Getting back to initial reactions. Within 10 minutes of hanging up I
realized I was prepared for a "yes" or a "no". Not a "wait and see". I
decided to take this for the worse case and make plans accordingly. I
will figure a way to tell her that I have HD. She will know that she is
at risk. She will grieve and I will grieve with her. Our family will
grieve and we can get it over with and get on with living. Grieving
would be best done now when school is not in session and my daughter is
in a very loving day care situation. My provider would do additional
talking with my daughter and my mother is there in the home everyday to
hug her and hold her. Soon would be best for us because I would not go
through this mid-year. My daughters grades went from A's and B's to
F's three weeks before the end of the year. It took a tremendous
amount of effort on her part to bring up her grades to C's.(She had
tremendous incentive. I would not allow her to go to GS camp if she
brought home any thing lower than a C, and told her she would go to
Summer School and would have to make A's and B's for the courses.)
I would have gone last February but decided that my daughter needed
more prep time so I waited till June. I thought I had done a good job
of preparing her. Now to wait another year seems impossible.

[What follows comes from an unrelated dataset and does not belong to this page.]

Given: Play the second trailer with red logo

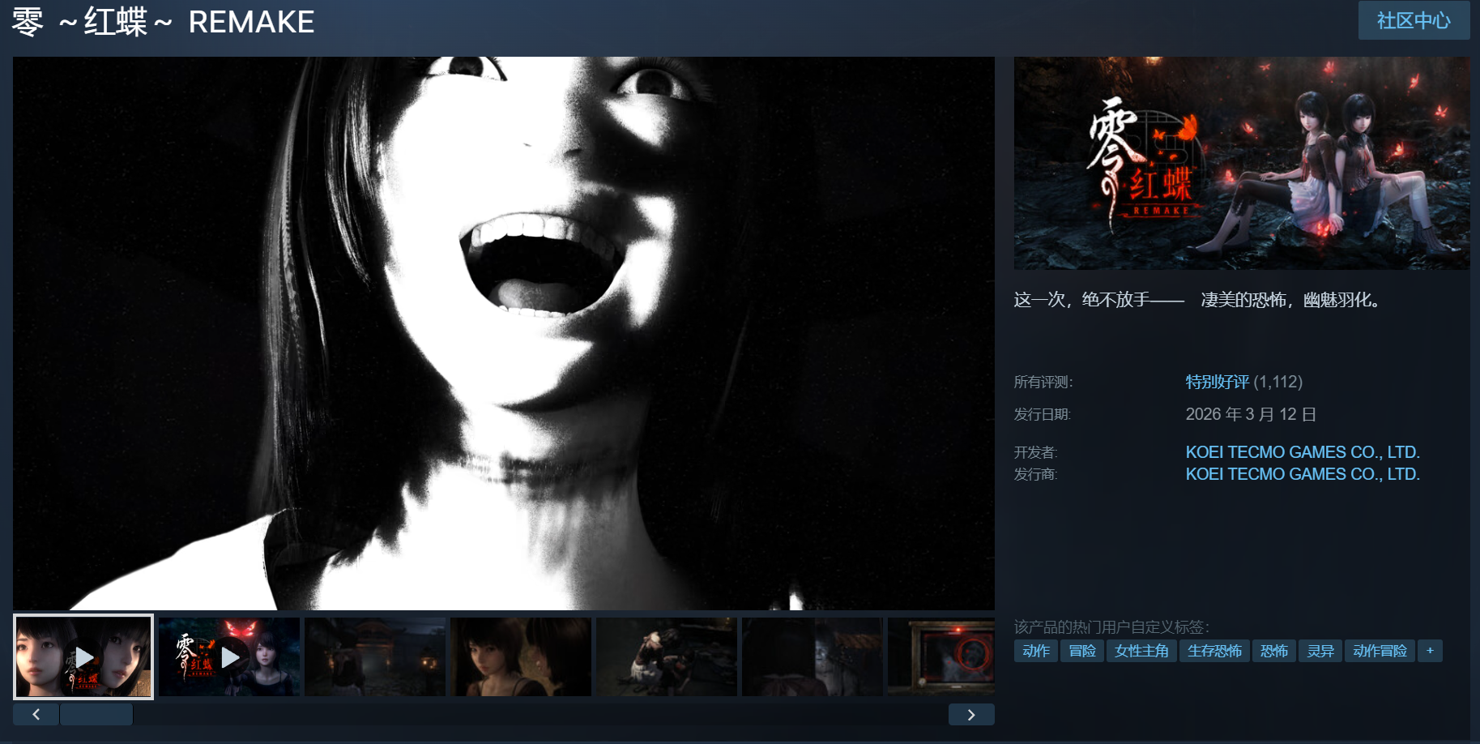Looking at the screenshot, I should point(229,656).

Well, my physician told me under no circumstances was I to tell my
daughter I had HD till I was sure. He said it would be too traumatic
to tell her and 7 or 8 months down the road take it back. My husband
did not like the idea and also asked me to refrain from telling her. I
will not tell her now. My physician will write a letter requesting
that they reconsider their decision and I will wait for the emotions to
play themselves out.
My two younger sons are included in conversations (in that they are
present when discussions take place when my daughter is there) but I
don't think they really understand the implications. I hope they will
absorb the information and ask questions and I know that eventually
they will go through a grieving process too. Its possible for HD
patients to live fruitful lives (look at Woody Guthrie) I just want to
be prepared for it. I want to prepare my children for it. If I don't
have HD I want to have another child next year.
I didn't prepare enough for this process. I should have realized that
there can be a gray area and I may have to wait.
I am depressed. My physician increased the dose of my medication. I
really didn't know I would react like this to a "maybe". I guess I am
just tired of "maybe I have HD and maybe I don't".